Neden dünya küçüldükçe müzik stilleri ve türleri zenginleşti dersiniz? Çünkü yaratıcılık bir sentez sürecidir. Yaratıcı önce ulaşabildiği malzeme neyse onu öğrenir, taklit eder, özümser, sonra öğrenip biriktirdiği farklı malzemeleri yeni kombinasyonlarda deneyerek yeni ve "özgün" yapılara ulaşır. Aslında güneş altında "yeni" bir şey yoktur, sadece eskilerin yeni kombinasyonlarından doğar "yeni" dediğimiz şey.
1700'lerde at arabası devrinde Baba Bach Alman, İngiliz, Fransız ve İtalyan Barok'unu içselleştirip sentezlerken, 1800'lerde buharlı tren devrinde Chopin Polonya folkloru, Fransız Romantizmi ve İtalyan operasını sentezleyebilir oldu. 1900'lerde uçaklar Atlantik okyanusunun üzerinden geçmeye başladığında Gershwin Caz'la Klasik Müziği, Barış Manço Rock'la Türkü'yü sentezleyebilir oldu.
Afrika'dan Amerika'ya götürülen kölelerin müziğinin beyazların müziğiyle sentezlenmesinden Blues ve Caz doğdu. Sonra Caz'dan binbir farklı popüler müzik türü doğdu. Caz ve diğer türler Klasik Batı Müziği'yle etkileşime girdi, "crossover"dan söz edilmeye başlandı. Her ülkenin zaten kendine özgü bir geleneksel müziği vardı, hatta bizimkisi gibi bazı ülkelerin birden fazla geleneksel türü vardı. Bu türler de sanayileşmiş Batı'nın eski ve yeni türleriyle harmanlandı ve bundan da yeni türler doğdu. Arjantin Tangosu, Fin Tangosu, Anadolu Rock, Afrobeat, Bhangra-Pop...

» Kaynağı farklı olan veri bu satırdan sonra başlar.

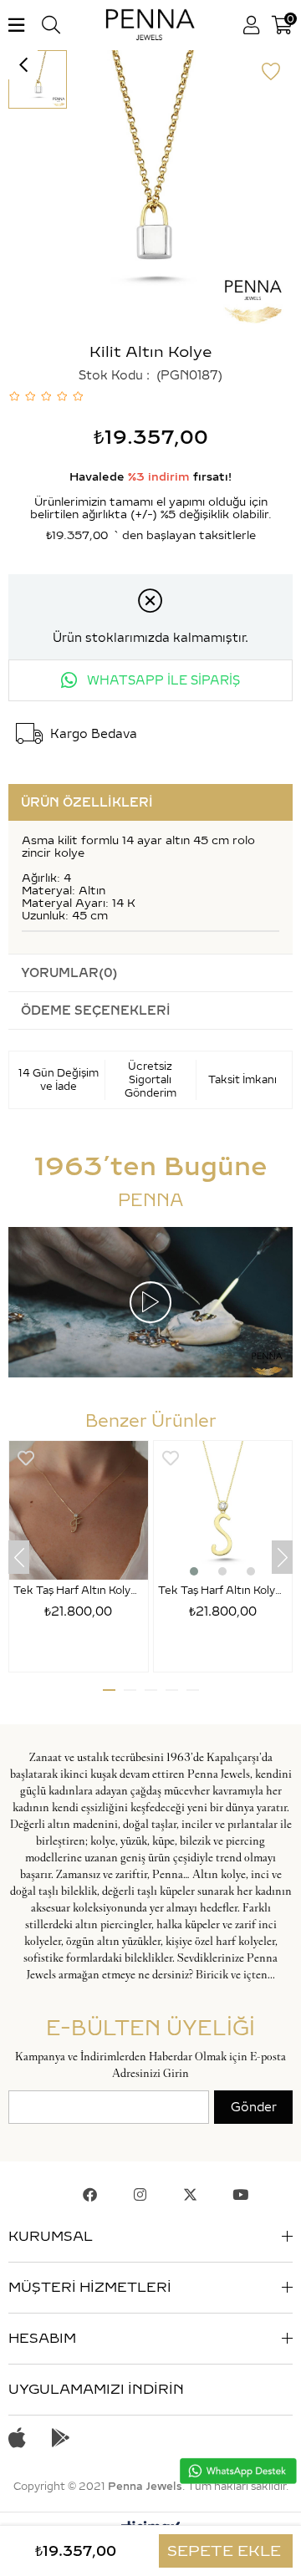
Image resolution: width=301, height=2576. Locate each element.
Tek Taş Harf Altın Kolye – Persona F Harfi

Biz bestecilerin ve her alandaki yaratıcıların elinde artık tarihin ve dünyanın her noktasını kapsayan devasa paletler var! Kültüre, öğrenmeye meraklı insan için bundan cazip ne olabilir? Bir çocuğu oyuncakçı dükkanına sokup "al, hepsi senin!" demek gibi.

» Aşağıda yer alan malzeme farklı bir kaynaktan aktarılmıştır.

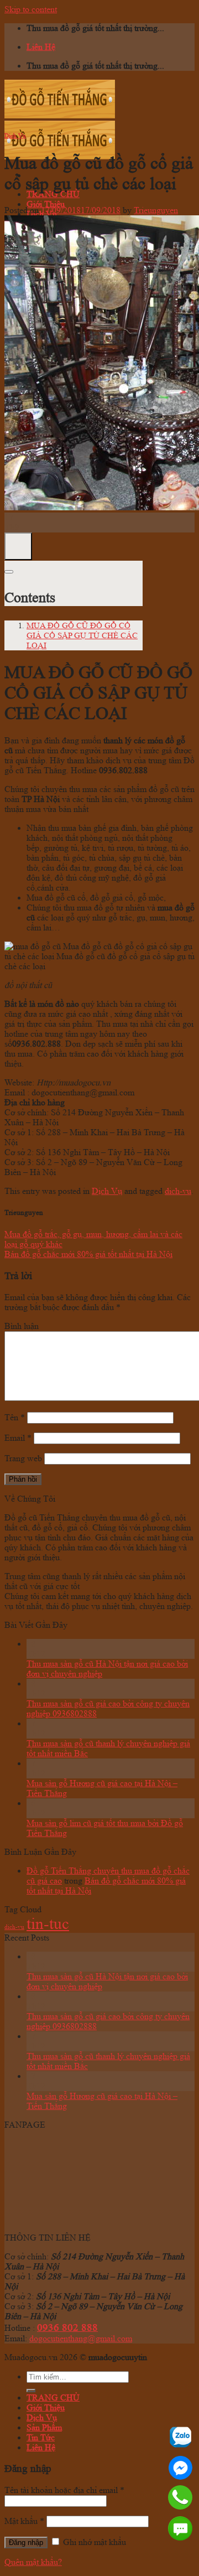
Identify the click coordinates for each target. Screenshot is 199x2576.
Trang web (23, 1458)
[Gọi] (180, 2497)
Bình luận (21, 1326)
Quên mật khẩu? (33, 2562)
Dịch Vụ (15, 135)
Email (18, 1437)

Bugün artık neyle neyin sentezlenebilir olduğunun ve sentezlenmekte olduğunun haddi hesabı yok. Bu sentezleme süreçlerinden doğan yeni eserlerin hangilerinin "falan türle filanın sentezi" olduğuna, hangilerinin isim verilmesi gereken yepyeni bir tür olduğuna karar vermek gittikçe daha karmaşık bir işe dönüyor.
Sizce bunun sonu nereye varacak? Bunun bir sonu olabilir mi ki?
Bu gidişata rağmen, müzik sektöründe halen tanımlanmış müzik türleri var -doğal olarak-. Sanatçılar, albümler, projeler belli müzik türlerine göre kategorize ediliyor, ona göre algılanıyor, ona göre pazarlanıyor.
Bir albümümü siz dinleyicilerimin beğenisine sunmak istediğimde, onu Spotify, iTunes, Deezer, Muud, Tidal, YouTube Music gibi dijital platformlarda yayınlanmak üzere dağıtımcımın arayüzüne yüklüyorum. Bu yüklemeyi yaparken algoritmaların eserimi sizin tercihlerinize ve zevkinize göre önünüze çıkarması için önce bir ana tür, sonra bir alt tür seçmem gerekiyor -örneğin klasik/enstrümantal, veya caz/Latin caz-. Ne var ki iki farklı türü birden seçemiyorum! Bu da pek çok zaman yarattığım ve sizlere ulaştırmaya çalıştığım ürünün başlıca niteliğinin anlaşılmasını ve takdir edilmesini zorlaştırıyor.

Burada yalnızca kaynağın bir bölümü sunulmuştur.